**Try it**. Write out the data once more, exactly as it reads.

**Material provided**.
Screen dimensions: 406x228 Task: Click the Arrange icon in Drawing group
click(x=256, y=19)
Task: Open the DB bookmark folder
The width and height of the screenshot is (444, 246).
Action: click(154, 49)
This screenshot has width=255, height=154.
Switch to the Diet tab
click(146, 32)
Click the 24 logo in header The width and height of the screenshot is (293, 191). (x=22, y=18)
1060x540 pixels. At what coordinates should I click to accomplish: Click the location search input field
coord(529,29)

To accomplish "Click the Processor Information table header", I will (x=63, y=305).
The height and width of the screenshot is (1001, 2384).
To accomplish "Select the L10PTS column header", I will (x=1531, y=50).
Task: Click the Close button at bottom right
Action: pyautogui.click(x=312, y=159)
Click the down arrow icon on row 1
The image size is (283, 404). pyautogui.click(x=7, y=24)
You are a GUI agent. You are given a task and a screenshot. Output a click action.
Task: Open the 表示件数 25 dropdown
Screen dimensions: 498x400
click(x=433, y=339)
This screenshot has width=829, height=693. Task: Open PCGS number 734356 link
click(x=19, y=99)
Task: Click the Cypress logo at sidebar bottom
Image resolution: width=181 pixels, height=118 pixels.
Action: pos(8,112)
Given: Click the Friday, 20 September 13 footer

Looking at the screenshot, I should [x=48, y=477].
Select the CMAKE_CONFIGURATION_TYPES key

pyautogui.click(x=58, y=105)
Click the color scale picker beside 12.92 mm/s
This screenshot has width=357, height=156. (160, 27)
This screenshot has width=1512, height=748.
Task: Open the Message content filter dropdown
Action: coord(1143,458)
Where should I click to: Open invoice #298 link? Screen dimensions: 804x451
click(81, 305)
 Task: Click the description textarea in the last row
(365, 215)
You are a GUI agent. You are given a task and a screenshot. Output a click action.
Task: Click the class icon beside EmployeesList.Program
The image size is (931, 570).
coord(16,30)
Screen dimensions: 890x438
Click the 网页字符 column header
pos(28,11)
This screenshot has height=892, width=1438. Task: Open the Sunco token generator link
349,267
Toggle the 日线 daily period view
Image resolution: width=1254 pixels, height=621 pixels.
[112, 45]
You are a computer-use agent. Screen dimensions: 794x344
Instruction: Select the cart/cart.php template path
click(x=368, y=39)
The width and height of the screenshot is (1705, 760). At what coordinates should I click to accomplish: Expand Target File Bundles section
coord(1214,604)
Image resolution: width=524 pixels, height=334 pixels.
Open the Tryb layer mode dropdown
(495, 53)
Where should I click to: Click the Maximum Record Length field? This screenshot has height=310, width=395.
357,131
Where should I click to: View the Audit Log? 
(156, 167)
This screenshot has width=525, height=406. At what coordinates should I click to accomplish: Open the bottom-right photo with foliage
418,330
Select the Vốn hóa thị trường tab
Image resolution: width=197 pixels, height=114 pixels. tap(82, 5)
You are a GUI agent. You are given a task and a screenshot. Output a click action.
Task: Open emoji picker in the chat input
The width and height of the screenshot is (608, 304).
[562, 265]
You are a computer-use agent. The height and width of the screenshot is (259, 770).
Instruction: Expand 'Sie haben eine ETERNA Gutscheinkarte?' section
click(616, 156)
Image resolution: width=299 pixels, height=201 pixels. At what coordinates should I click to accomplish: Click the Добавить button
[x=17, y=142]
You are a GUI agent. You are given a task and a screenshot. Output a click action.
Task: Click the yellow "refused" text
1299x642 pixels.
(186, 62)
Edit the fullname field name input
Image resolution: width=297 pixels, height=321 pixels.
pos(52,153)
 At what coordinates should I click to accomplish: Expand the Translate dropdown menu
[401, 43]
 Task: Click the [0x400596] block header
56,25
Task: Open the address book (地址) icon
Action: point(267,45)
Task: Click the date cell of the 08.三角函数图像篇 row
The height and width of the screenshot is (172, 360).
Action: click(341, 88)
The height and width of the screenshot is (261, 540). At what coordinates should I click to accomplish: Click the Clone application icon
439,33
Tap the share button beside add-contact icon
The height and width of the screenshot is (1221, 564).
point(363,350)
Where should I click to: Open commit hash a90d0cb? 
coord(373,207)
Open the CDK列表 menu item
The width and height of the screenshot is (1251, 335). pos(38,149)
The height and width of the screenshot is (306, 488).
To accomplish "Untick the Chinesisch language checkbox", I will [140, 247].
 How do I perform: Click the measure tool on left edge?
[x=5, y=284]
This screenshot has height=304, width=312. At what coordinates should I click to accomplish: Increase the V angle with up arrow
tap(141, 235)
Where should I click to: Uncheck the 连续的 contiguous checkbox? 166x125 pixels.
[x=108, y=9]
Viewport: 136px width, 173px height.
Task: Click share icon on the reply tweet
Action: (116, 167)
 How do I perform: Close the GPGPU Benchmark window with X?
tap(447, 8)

**Solution to the problem**.
Screen dimensions: 406x228 Task: Click the Arrange icon in Drawing group
click(x=256, y=19)
Task: Open the DB bookmark folder
The width and height of the screenshot is (444, 246).
Action: click(154, 49)
This screenshot has width=255, height=154.
Switch to the Diet tab
click(146, 32)
Click the 24 logo in header The width and height of the screenshot is (293, 191). (x=22, y=18)
1060x540 pixels. At what coordinates should I click to accomplish: Click the location search input field
coord(529,29)

To accomplish "Click the Processor Information table header", I will (x=63, y=305).
The height and width of the screenshot is (1001, 2384).
To accomplish "Select the L10PTS column header", I will (x=1531, y=50).
Task: Click the Close button at bottom right
Action: pyautogui.click(x=312, y=159)
Click the down arrow icon on row 1
The image size is (283, 404). pyautogui.click(x=7, y=24)
You are a GUI agent. You are given a task and a screenshot. Output a click action.
Task: Open the 表示件数 25 dropdown
Screen dimensions: 498x400
click(x=433, y=339)
This screenshot has width=829, height=693. Task: Open PCGS number 734356 link
click(x=19, y=99)
Task: Click the Cypress logo at sidebar bottom
Image resolution: width=181 pixels, height=118 pixels.
Action: pos(8,112)
Given: Click the Friday, 20 September 13 footer

Looking at the screenshot, I should [x=48, y=477].
Select the CMAKE_CONFIGURATION_TYPES key

pyautogui.click(x=58, y=105)
Click the color scale picker beside 12.92 mm/s
This screenshot has width=357, height=156. (160, 27)
This screenshot has width=1512, height=748.
Task: Open the Message content filter dropdown
Action: coord(1143,458)
Where should I click to: Open invoice #298 link? Screen dimensions: 804x451
click(81, 305)
 Task: Click the description textarea in the last row
(365, 215)
You are a GUI agent. You are given a task and a screenshot. Output a click action.
Task: Click the class icon beside EmployeesList.Program
The image size is (931, 570).
coord(16,30)
Screen dimensions: 890x438
Click the 网页字符 column header
pos(28,11)
This screenshot has height=892, width=1438. Task: Open the Sunco token generator link
349,267
Toggle the 日线 daily period view
Image resolution: width=1254 pixels, height=621 pixels.
[112, 45]
You are a computer-use agent. Screen dimensions: 794x344
Instruction: Select the cart/cart.php template path
click(x=368, y=39)
The width and height of the screenshot is (1705, 760). At what coordinates should I click to accomplish: Expand Target File Bundles section
coord(1214,604)
Image resolution: width=524 pixels, height=334 pixels.
Open the Tryb layer mode dropdown
(495, 53)
Where should I click to: Click the Maximum Record Length field? This screenshot has height=310, width=395.
357,131
Where should I click to: View the Audit Log? 
(156, 167)
This screenshot has width=525, height=406. At what coordinates should I click to accomplish: Open the bottom-right photo with foliage
418,330
Select the Vốn hóa thị trường tab
Image resolution: width=197 pixels, height=114 pixels. tap(82, 5)
You are a GUI agent. You are given a task and a screenshot. Output a click action.
Task: Open emoji picker in the chat input
The width and height of the screenshot is (608, 304).
[562, 265]
You are a computer-use agent. The height and width of the screenshot is (259, 770).
Instruction: Expand 'Sie haben eine ETERNA Gutscheinkarte?' section
click(616, 156)
Image resolution: width=299 pixels, height=201 pixels. At what coordinates should I click to accomplish: Click the Добавить button
[x=17, y=142]
You are a GUI agent. You are given a task and a screenshot. Output a click action.
Task: Click the yellow "refused" text
1299x642 pixels.
(186, 62)
Edit the fullname field name input
Image resolution: width=297 pixels, height=321 pixels.
pos(52,153)
 At what coordinates should I click to accomplish: Expand the Translate dropdown menu
[401, 43]
 Task: Click the [0x400596] block header
56,25
Task: Open the address book (地址) icon
Action: point(267,45)
Task: Click the date cell of the 08.三角函数图像篇 row
The height and width of the screenshot is (172, 360).
Action: click(341, 88)
The height and width of the screenshot is (261, 540). At what coordinates should I click to accomplish: Click the Clone application icon
439,33
Tap the share button beside add-contact icon
The height and width of the screenshot is (1221, 564).
point(363,350)
Where should I click to: Open commit hash a90d0cb? 
coord(373,207)
Open the CDK列表 menu item
The width and height of the screenshot is (1251, 335). pos(38,149)
The height and width of the screenshot is (306, 488).
To accomplish "Untick the Chinesisch language checkbox", I will [140, 247].
 How do I perform: Click the measure tool on left edge?
[x=5, y=284]
This screenshot has height=304, width=312. At what coordinates should I click to accomplish: Increase the V angle with up arrow
tap(141, 235)
Where should I click to: Uncheck the 连续的 contiguous checkbox? 166x125 pixels.
[x=108, y=9]
Viewport: 136px width, 173px height.
Task: Click share icon on the reply tweet
Action: (116, 167)
 How do I perform: Close the GPGPU Benchmark window with X?
tap(447, 8)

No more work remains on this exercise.